Snorkeling does not require much equipment, but you shouldn’t overlook its importance. Swimfins are indispensable in areas of current or waves. Protect your skin from the sun with an anti-UV sunscreen with a high index and / or clothing of the rash guard type. The equipment page is available to help you choose. You should protect your back, the back of your neck, your forehead, your forearms and the back of your legs, which are parts of the body that will be strongly exposed to the sun during your exploration.
Snorkeling is an activity that can prove tiring, depending on the current or the waves. Some places are reserved for good swimmers. When you set off on a long swim, remember that you will need even more energy for the return trip. Don’t let yourself drift, except when you are taking part in very specific excursions organized by professionals. Generally speaking, don’t go alone to areas that are far from the shore.
Tides, wind, atmospheric pressure, weather, temperature – all these elements can change sea conditions quickly and dramatically. A completely peaceful spot can become more turbulent in a matter of minutes. Not all the dangers are visible, and a calm sea can hide strong currents. Tides can carry you far away from the shore, and you can be projected against the rocks by the waves. Always get some information before entering the water, and if in doubt, postpone your exploration.
Swimming is sometimes forbidden in areas without lifeguards, or because of the weather, the seas conditions or the presence of jellyfish or sharks. In areas exposed to the risk of sharks, it is generally recommended not to swim at dawn or dusk, near river mouths or after heavy rain. Don’t go into sailing areas or watersport areas (surfing, windsurfing, jet-ski, etc.) to avoid the risk of a collision.
More and more countries are aware of the need to protect their coral reefs and so set up regulated areas. Respect the regulations and don’t enter the totally protected areas. We do our best to point them out in our destination pages, but ask for more information on site. Similarly, the access to some areas listed as marine parks or reserves is subject to payment of an entrance fee. By respecting this obligation, you are helping to preserve the undersea world.
Depending on the area you visit, you might come across jellyfish, red lionfish, stonefish, fire coral, sea urchins, stingrays, sea snails, etc. These species are generally not aggressive but can cause stings, bites, burning sensations or electrocution of a more or less serious kind. Learn to recognize them and, generally speaking, you will avoid most accidents if you do not put your feet on the seabed and if you refrain from touching or picking anything up.

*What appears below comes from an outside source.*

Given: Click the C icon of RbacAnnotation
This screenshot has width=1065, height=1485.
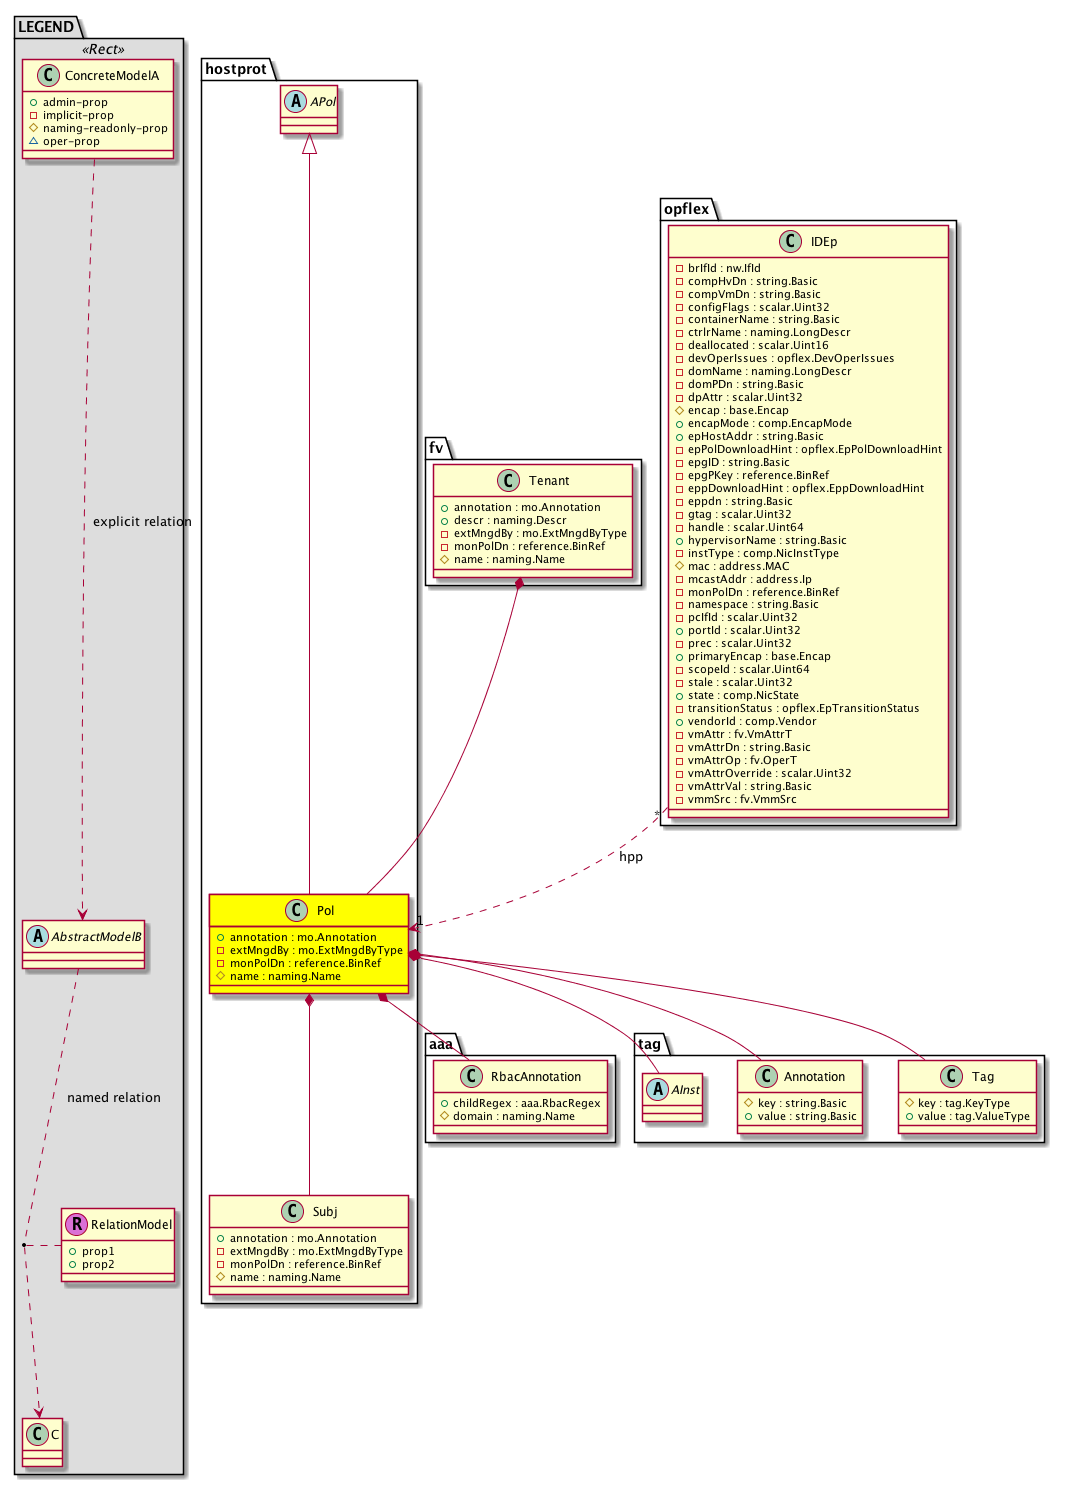Looking at the screenshot, I should [471, 1076].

Remember that, fortunately, the ocean is still a natural and wild environment, and so is always unpredictable.

(On each Snorkeling Report destination page you can see the dangers that have been recorded by our members. This information is not exhaustive).

Snorkeling levels

We have defined a snorkeling level (beginner, intermediate or advanced) for each spot published on the website. These levels are based on different parameters, as water depth, currents, waves, water entrance and potential hazards.

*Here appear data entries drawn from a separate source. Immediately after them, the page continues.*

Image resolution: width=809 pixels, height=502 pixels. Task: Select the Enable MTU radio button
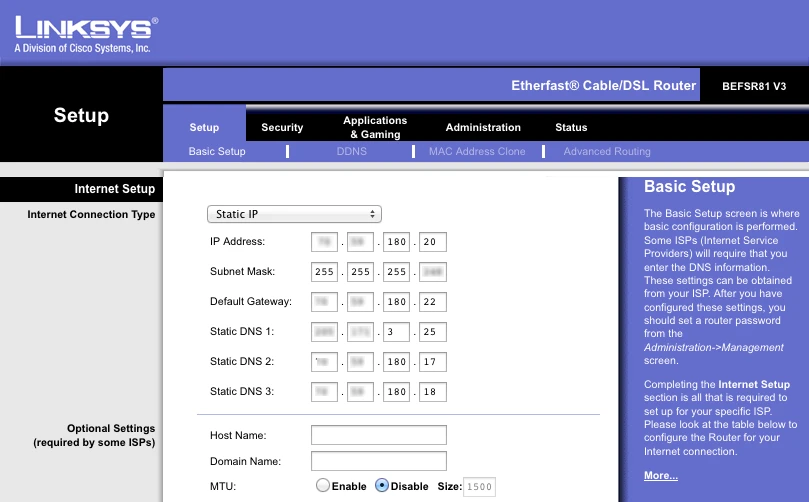323,486
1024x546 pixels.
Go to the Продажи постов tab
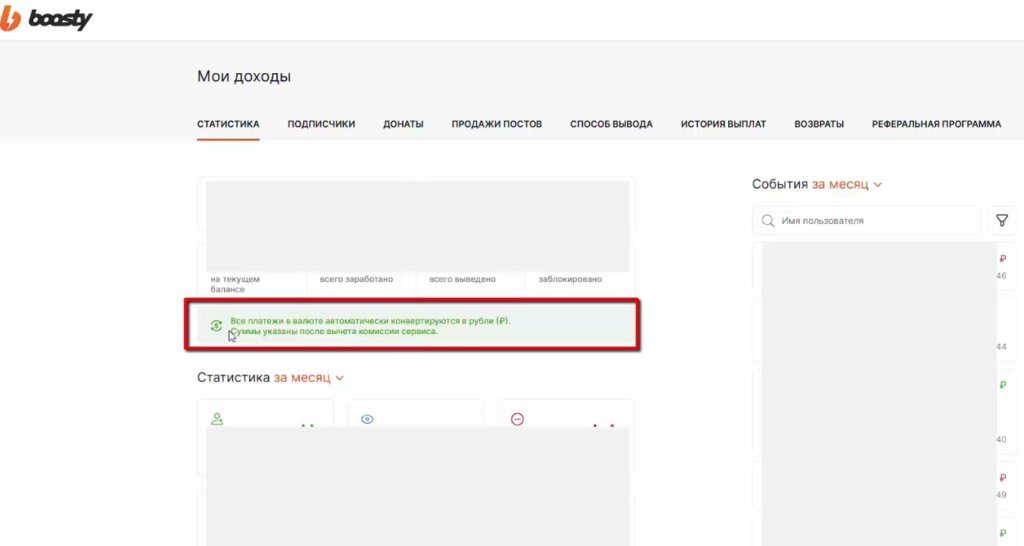pyautogui.click(x=496, y=124)
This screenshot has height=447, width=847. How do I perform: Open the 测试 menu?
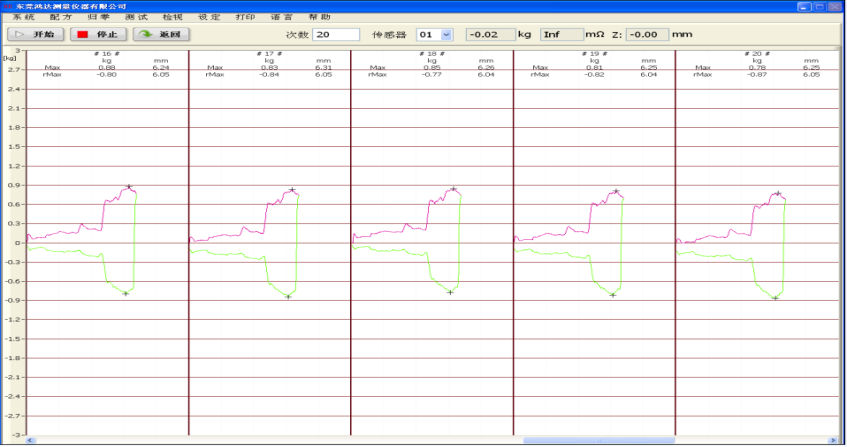coord(135,17)
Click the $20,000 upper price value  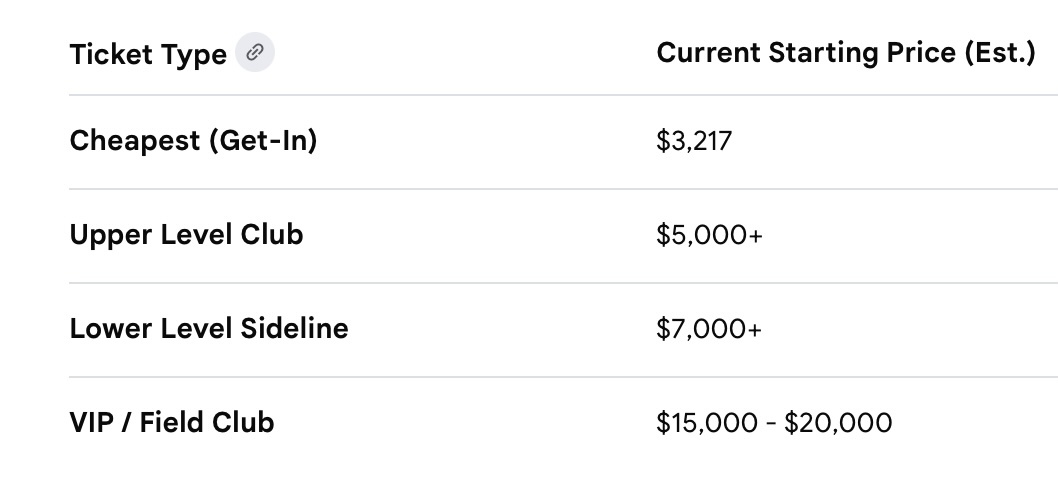coord(838,423)
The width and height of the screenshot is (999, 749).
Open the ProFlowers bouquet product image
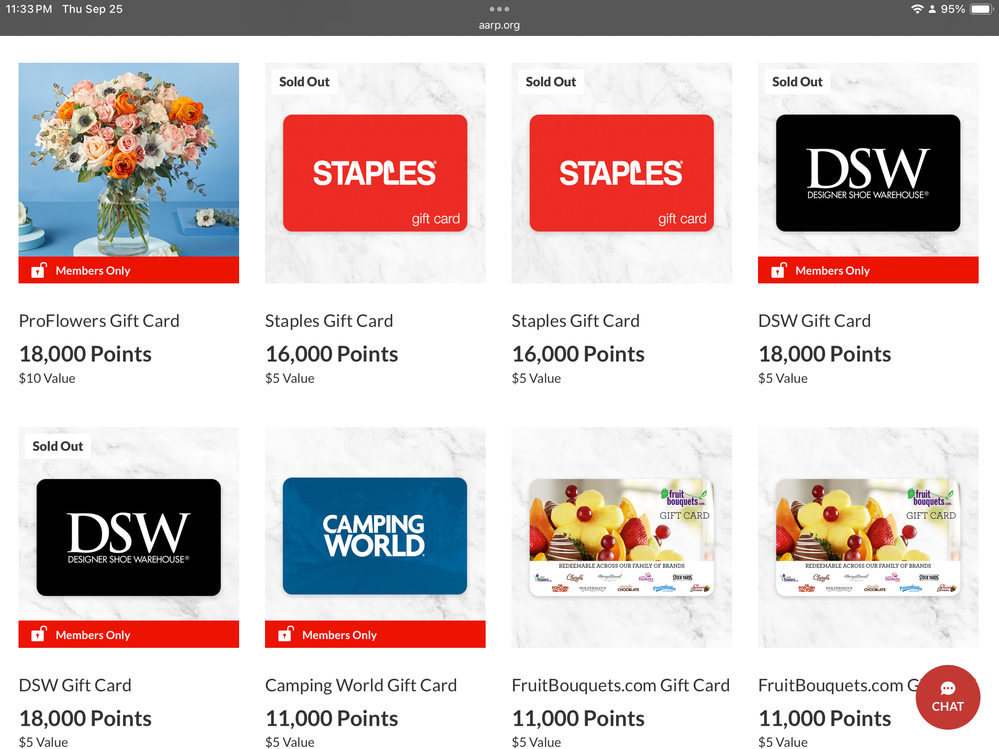[x=128, y=160]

These snorkeling spots are accessible to beginners and kids. You will enter the water gradually from a beach, or in a less than 3ft. deep area. The sea is generally calm, shallow, with almost no waves or currents. These spots are usually located in marked and/or monitored swimming areas. It is not necessary to swim long distances to discover the sea life.


These spots are accessible to anyone with basic snorkeling skills, and feeling comfortable in the water and with his snorkeling gear. You will enter the water from the shore (beach, pontoon, ladder, rocks) or from a boat. The water height in the sea entrance area is reasonable, but you will not necessarily be within your depth. Moderate currents can occur in the area, even when the sea conditions are good. The distance to swim to reach the most interesting snorkeling areas of the spot does not exceed 200 meters.

Snorkeling freediving

These spots are only recommended to good swimmers, in good physical conditions, and with excellent snorkeling skills. These spots can experience currents, moderate waves, important depths, tight or narrow passages, or tricky water entrance, and can be located near hazardous areas (channels, boat traffic, strong currents…). The distance to swim to reach the most interesting snorkeling areas can be important – up to 500 meters. The “advanced” category includes drift snorkeling (transported by currents) and snorkeling off the coast.

These levels only apply when the spot experiences optimal sea and/or weather conditions. They are not applicable if the sea and/or weather conditions deteriorate, in particular in the presence of rough sea, rain, strong wind, unusual current, large tides, waves and/or swell. You can find more details about the definition of our snorkeling levels on our snorkeling safety page.


The data contained in this website is for general information purposes only, and is not legal advice. It is intended to provide snorkelers with the information that will enable them to engage in safe and enjoyable snorkeling, and it is not meant as a substitute for swim level, physical condition, experience, or local knowledge. Remember that all marine activities, including snorkeling, are potentially dangerous, and that you enter the water at your own risk. You must take an individual weather, sea conditions and hazards assessment before entering the water. If snorkeling conditions are degraded, postpone your snorkeling or select an alternate site. Know and obey local laws and regulations, including regulated areas, wildlife interaction and dive flag laws.